---- Extract to read
The results of a recent study looking at the relationship of obesity and knee replacement costs were released the other day. I know you’ve been waiting for this one.
Obesity is associated with longer hospital stays and higher knee replacement costs in patients, independent of whether or not the patient has an obesity-related disease or condition (comorbidity), according to a new study published in the Journal of Bone and Joint Surgery (JBJS).
This fascinates the bean counters that are increasingly in charge of your healthcare. Can you see the coming “fat” surcharge collected as a tax by the IRS?
Here’s what we learned…
1. Every 5-unit increase in BMI beyond 30 kg/m² was associated with higher hospitalization costs: in 2010 U.S. dollars, approximately $250 to $300 for patients undergoing TKR and $600 to $650 for patients undergoing a revision joint replacement. These estimates persisted after adjusting for comorbidities and complications.
2. Every 5-unit increase in BMI beyond 30 kg/m² was associated with a mean hospital stay that was .11 days longer for patients undergoing primary TKR and .06 days longer for patients undergoing revision TKR. The data was the same for patients with and without comorbidities.
Dr David G Lewallen, orthopedic surgeon at The Mayo Clinic had this to say….
“The bottom line is that obesity is increasingly common among patients undergoing joint replacement, which creates a myriad of technical and medical challenges, and likely contributes to the financial burden of the surgery,”
I found the following rather chilling commentary on this subject from the Journal of Bone and Joint Surgery .
One important question that the authors do not address is: Who pays for the increased costs? Several different groups bear most of the burden: the health-care system (or perhaps society in general), which will see increased costs for earlier revision surgery either for infection or mechanical complications; rehabilitation or skilled nursing facilities, which will see an increased use; and employed family members, who will require more out-of-work days to provide home support.
--------
---- Data for analysis
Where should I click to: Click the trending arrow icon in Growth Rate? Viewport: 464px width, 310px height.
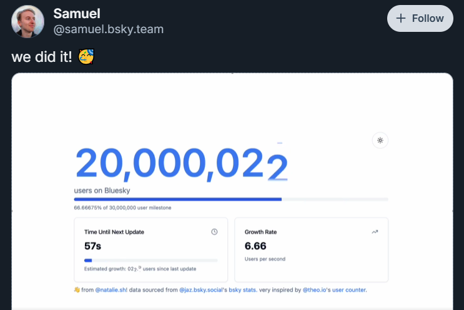coord(375,232)
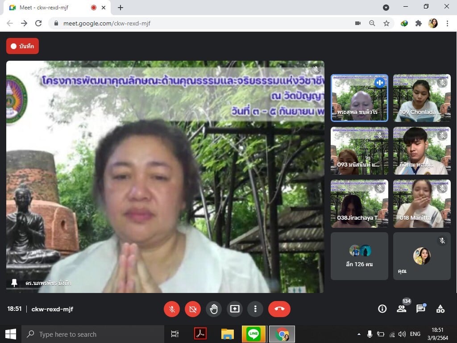Open the more options three-dot menu

[255, 309]
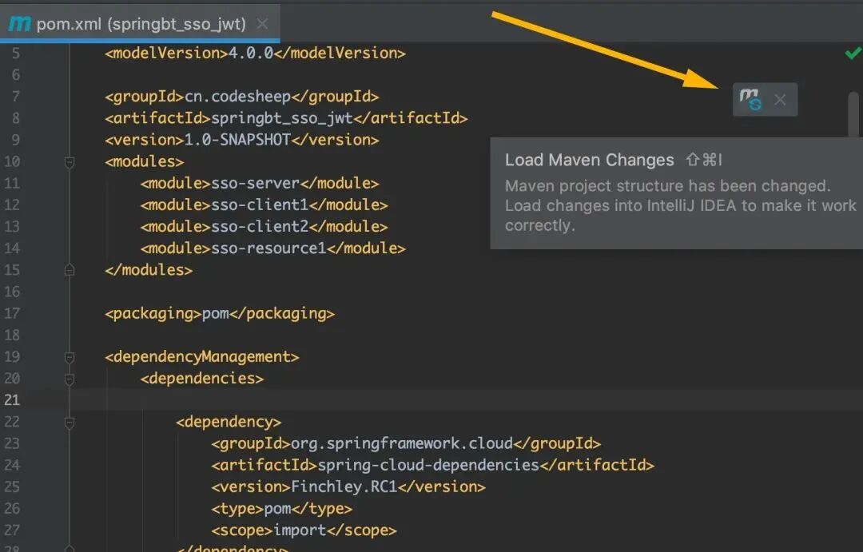Close the pom.xml (springbt_sso_jwt) tab
The image size is (863, 552).
click(x=262, y=24)
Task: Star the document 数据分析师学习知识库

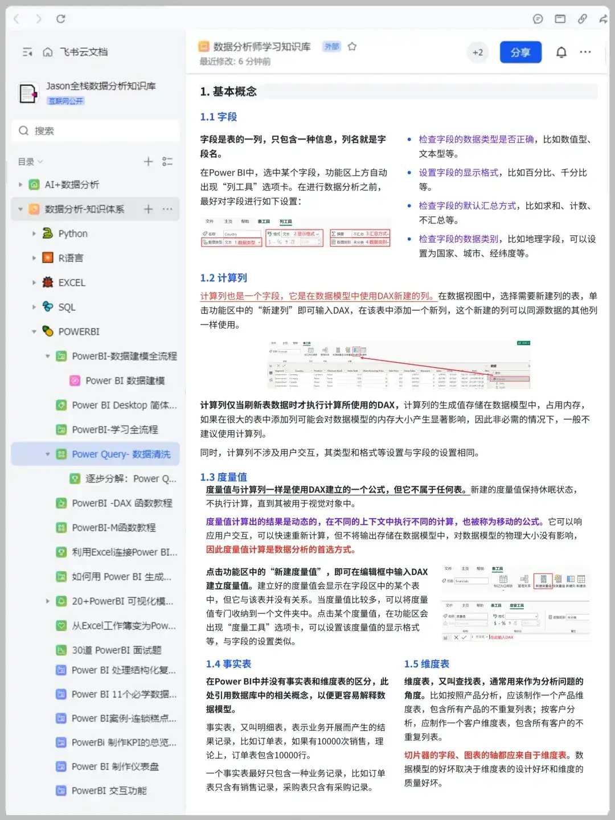Action: tap(352, 47)
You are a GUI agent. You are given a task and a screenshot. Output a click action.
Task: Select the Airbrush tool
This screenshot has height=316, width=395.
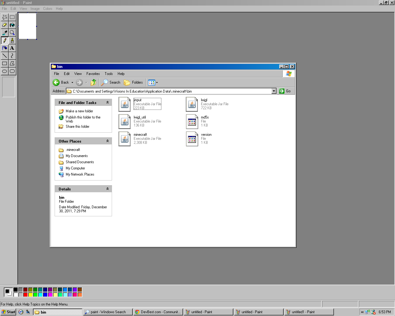[x=5, y=48]
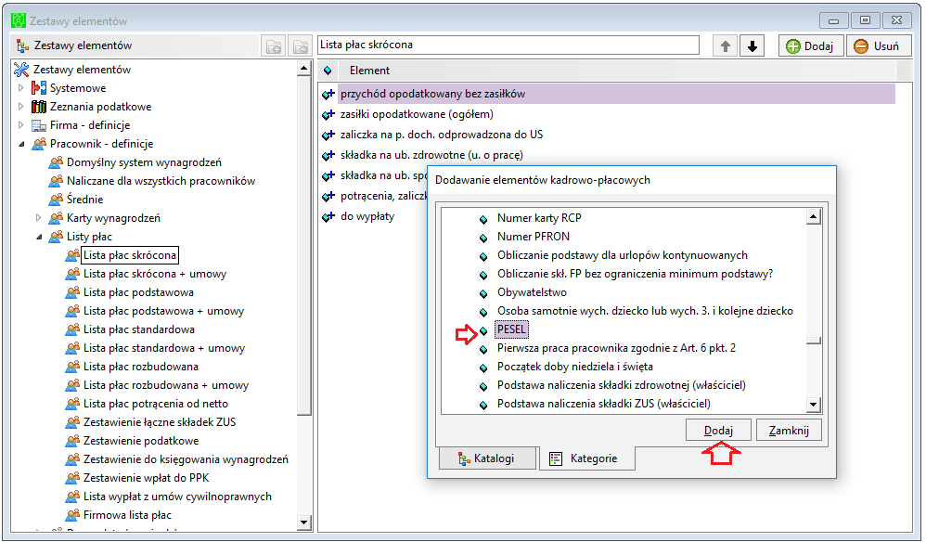926x542 pixels.
Task: Click the Zeznania podatkowe books icon
Action: tap(39, 107)
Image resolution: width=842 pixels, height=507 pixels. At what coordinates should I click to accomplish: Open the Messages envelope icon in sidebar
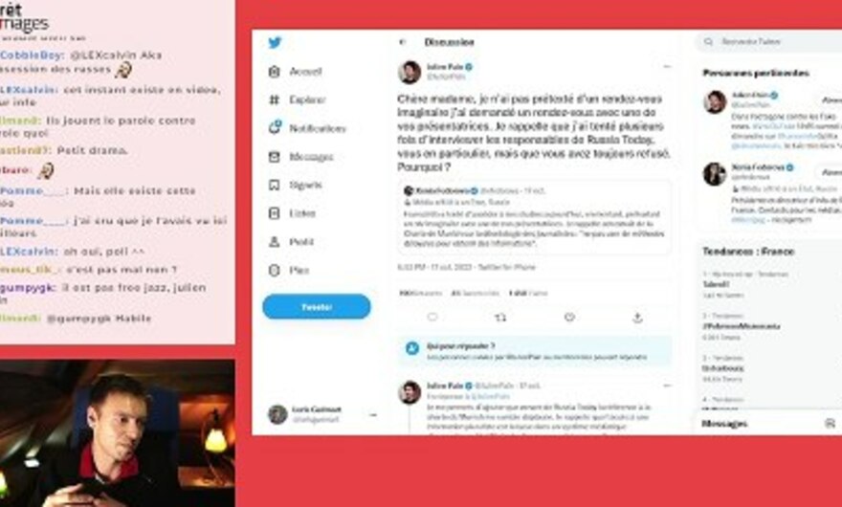pyautogui.click(x=275, y=157)
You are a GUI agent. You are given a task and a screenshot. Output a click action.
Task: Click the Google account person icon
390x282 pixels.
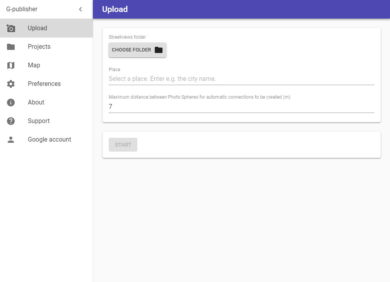11,140

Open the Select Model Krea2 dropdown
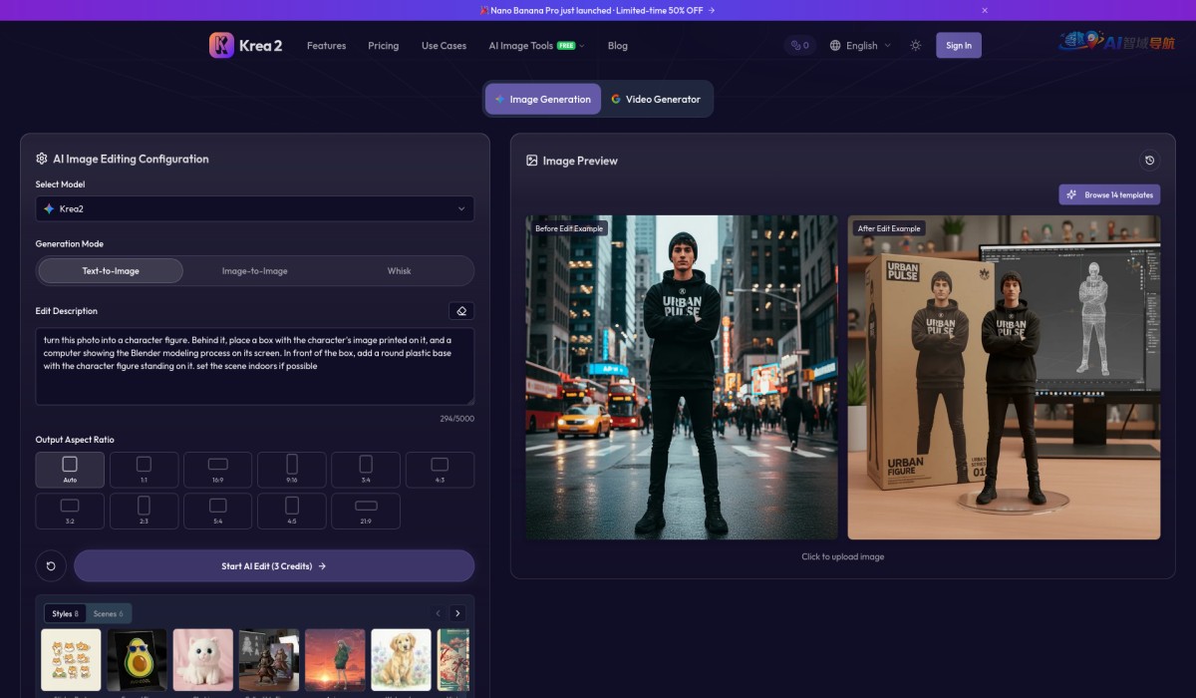(255, 208)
--------
◆ Instructions for the task
Translate the sentence "These estimates persisted after adjusting for comorbidities and complications." from the text on obesity and knee replacement costs into Spanish.

◆ Reply to the exercise
Estas estimaciones se mantuvieron después de ajustar por comorbilidades y complicaciones.